## Tarefa 1
Copie palavra por palavra as linhas dos registros que vão da linha que contém "Describe the element at coordinates (1587, 665)" até a linha que contém "so click(x=123, y=832).", incluindo essas duas.

## Trecho selecionado
----
O aluguel custava R$ 350. "A mamãe faz bicos. Ela se vira, limpa a casa dos outros, faz faxina. A gente ficou sabendo [desse terreno] e a mamãe meteu a cara aqui. É um alívio não pagar aluguel. E não passar mais vergonha em ser colocado pra fora de casa", justifica. 

UM CELULAR POR UM LAR

Segundo as famílias, o terreno ocupado, uma área pertencente ao próprio governo do Estado, estava abandonado há 35 anos. Nesse tempo todo, virou abrigo para outras coisas: servia de esconderijo a ladrões e para a prática de delitos. As mães, pais e moradores que para lá se mudaram rebatizaram o lugar. Agora se chama de "Sagradas Escrituras".

image Viviane Magalhães: área foi rebatizada de comunidade "Sagradas Escrituras" (Igor Mota)

Aproximadamente 60 casas de madeira já foram erguidas. Uma delas é de Daniel Victor Gomes, 27 anos, que lá mora hoje com a esposa e a filha, de oito meses. Antes a pequena família pagava aluguel, no mesmo bairro da Marambaia - o que fizeram por quatro anos.

"A gente pagava R$ 450, fora a luz, que ficava entre R$ 250 e R$ 270", conta Daniel, que faz bicos na feira do bairro, vendendo frutas em um carrinho. Nesta sexta-feira, a sua esposa, Marta, de 22 anos, teve uma boa notícia que só renovou esperanças de um futuro melhor: começou a trabalhar como manicure em um salão. "O que a gente quer é ter um teto para colocar a nossa família e sem pagar aluguel. Tentar viver uma vida digna. A gente merece, nós trabalhamos para isso", assevera Daniel.
----
## Registros exibidos

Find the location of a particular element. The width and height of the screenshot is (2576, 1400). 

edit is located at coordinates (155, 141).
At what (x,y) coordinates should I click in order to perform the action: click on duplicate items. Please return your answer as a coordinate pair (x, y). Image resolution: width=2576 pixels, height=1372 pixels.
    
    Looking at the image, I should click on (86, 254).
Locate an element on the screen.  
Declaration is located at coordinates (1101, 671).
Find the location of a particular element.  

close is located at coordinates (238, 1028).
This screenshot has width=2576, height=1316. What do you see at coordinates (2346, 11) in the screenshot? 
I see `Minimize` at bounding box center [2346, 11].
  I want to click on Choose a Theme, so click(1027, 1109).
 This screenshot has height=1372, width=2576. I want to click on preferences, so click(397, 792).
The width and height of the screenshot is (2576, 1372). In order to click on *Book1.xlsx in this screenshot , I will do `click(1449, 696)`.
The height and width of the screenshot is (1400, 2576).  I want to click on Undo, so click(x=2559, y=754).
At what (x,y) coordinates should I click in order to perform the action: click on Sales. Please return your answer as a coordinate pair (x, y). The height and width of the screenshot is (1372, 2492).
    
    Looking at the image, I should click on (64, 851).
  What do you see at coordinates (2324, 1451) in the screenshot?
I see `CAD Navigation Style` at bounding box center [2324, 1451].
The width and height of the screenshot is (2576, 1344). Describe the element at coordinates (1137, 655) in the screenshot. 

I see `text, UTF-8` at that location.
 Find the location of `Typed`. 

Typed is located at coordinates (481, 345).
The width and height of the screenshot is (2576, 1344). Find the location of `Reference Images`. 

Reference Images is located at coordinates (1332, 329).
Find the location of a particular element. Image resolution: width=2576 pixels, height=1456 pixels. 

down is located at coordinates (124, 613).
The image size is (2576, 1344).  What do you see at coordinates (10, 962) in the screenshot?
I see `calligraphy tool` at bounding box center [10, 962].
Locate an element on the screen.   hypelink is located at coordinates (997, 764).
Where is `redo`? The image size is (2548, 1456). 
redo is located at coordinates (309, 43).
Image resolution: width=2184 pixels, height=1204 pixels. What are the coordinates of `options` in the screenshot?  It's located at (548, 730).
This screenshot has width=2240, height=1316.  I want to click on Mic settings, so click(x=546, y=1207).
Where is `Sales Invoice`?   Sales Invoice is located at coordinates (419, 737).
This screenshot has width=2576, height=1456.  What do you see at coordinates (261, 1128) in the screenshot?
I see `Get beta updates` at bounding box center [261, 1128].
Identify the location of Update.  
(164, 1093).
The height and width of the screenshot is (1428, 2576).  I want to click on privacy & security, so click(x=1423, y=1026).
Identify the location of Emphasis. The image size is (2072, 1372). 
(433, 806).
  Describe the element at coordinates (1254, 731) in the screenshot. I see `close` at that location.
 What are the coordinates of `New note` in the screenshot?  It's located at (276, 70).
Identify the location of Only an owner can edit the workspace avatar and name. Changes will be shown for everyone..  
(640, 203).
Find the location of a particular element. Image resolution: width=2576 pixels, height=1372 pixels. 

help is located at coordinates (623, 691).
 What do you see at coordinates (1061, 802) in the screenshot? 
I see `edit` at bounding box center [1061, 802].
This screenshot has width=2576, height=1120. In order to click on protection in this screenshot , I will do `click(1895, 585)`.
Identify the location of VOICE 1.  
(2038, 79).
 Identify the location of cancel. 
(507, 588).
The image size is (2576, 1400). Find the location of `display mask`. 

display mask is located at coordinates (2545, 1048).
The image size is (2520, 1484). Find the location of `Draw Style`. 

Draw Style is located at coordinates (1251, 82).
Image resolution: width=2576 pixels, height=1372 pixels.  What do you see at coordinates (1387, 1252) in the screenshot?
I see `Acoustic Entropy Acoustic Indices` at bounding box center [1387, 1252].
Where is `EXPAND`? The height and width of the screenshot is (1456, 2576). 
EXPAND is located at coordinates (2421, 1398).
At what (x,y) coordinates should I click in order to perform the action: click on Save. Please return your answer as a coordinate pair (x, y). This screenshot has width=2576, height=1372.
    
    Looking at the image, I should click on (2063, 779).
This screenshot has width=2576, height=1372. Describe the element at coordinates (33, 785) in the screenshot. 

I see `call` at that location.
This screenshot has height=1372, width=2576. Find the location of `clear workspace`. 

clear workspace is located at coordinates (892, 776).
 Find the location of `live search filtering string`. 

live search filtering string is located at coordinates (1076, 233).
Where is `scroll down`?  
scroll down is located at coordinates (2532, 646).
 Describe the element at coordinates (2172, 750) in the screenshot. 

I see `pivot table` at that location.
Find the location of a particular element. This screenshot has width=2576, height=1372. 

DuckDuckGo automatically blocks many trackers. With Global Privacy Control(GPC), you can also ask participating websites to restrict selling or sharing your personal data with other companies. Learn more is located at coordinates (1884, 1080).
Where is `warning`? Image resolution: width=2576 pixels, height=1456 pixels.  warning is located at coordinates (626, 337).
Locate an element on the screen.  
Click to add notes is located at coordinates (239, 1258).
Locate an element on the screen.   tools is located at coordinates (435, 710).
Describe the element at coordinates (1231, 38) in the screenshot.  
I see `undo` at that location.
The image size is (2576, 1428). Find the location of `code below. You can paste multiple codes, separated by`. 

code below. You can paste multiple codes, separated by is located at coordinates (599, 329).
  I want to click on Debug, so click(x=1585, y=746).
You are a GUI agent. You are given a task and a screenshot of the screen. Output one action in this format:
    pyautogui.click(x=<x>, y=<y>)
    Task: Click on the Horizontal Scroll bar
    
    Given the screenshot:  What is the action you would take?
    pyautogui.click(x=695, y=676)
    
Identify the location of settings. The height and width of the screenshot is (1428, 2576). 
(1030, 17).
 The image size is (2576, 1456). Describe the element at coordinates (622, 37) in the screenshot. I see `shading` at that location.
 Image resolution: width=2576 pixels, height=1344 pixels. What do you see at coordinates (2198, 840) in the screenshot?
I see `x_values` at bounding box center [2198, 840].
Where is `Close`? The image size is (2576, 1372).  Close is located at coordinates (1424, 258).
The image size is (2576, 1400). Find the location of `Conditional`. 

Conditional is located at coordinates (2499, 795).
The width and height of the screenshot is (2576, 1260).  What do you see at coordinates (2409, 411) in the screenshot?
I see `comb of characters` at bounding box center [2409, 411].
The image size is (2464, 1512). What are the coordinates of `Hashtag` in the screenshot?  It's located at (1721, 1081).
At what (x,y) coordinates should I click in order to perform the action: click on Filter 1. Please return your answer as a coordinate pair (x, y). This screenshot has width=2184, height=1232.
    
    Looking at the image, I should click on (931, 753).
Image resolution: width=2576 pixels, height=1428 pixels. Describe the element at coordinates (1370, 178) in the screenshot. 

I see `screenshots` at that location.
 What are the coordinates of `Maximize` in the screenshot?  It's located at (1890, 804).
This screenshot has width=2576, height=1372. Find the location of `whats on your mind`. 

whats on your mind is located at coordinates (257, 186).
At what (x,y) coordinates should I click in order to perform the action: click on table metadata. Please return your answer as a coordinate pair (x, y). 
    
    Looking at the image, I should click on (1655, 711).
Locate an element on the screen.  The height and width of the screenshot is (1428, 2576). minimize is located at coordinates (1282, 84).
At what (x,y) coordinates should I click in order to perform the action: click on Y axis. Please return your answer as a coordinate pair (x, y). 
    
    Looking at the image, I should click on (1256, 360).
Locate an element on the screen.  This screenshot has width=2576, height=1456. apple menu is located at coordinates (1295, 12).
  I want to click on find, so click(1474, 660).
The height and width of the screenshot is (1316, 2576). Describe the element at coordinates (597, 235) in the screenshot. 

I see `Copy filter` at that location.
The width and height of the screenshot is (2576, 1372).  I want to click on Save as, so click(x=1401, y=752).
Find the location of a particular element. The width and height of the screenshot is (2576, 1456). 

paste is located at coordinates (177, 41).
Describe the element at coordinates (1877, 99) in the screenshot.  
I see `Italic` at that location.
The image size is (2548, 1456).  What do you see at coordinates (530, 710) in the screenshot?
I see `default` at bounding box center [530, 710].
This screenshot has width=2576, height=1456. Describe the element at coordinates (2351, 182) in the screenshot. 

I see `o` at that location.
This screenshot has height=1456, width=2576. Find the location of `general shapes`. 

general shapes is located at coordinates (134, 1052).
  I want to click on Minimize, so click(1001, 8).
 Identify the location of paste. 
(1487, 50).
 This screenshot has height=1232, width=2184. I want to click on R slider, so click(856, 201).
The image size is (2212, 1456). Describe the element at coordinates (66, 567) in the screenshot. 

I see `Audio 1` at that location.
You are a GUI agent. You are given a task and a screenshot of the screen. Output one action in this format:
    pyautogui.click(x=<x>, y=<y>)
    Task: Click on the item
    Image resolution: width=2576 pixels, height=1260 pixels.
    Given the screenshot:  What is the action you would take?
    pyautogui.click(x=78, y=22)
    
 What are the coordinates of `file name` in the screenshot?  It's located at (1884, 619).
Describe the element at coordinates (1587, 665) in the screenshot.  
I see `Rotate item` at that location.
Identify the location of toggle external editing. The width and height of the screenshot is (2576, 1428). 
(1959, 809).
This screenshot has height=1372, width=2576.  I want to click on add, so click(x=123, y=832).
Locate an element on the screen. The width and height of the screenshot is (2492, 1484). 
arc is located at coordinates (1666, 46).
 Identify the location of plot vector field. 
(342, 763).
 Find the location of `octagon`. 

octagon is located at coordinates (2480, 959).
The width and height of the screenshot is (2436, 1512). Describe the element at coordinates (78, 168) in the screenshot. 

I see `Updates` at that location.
----
## Tarefa 2
Reescreva o trecho do texto sobre a ocupação do terreno que vai de "UM CELULAR POR" até "por quatro anos.", trocando "madeira" por "alvenaria".

## Solução 1
Describe the element at coordinates (1587, 665) in the screenshot.  
I see `Rotate item` at that location.
Identify the location of toggle external editing. The width and height of the screenshot is (2576, 1428). 
(1959, 809).
This screenshot has height=1372, width=2576.  I want to click on add, so click(x=123, y=832).

## Solução 2
UM CELULAR POR UM LAR

Segundo as famílias, o terreno ocupado, uma área pertencente ao próprio governo do Estado, estava abandonado há 35 anos. Nesse tempo todo, virou abrigo para outras coisas: servia de esconderijo a ladrões e para a prática de delitos. As mães, pais e moradores que para lá se mudaram rebatizaram o lugar. Agora se chama de "Sagradas Escrituras".

image Viviane Magalhães: área foi rebatizada de comunidade "Sagradas Escrituras" (Igor Mota)

Aproximadamente 60 casas de alvenaria já foram erguidas. Uma delas é de Daniel Victor Gomes, 27 anos, que lá mora hoje com a esposa e a filha, de oito meses. Antes a pequena família pagava aluguel, no mesmo bairro da Marambaia - o que fizeram por quatro anos.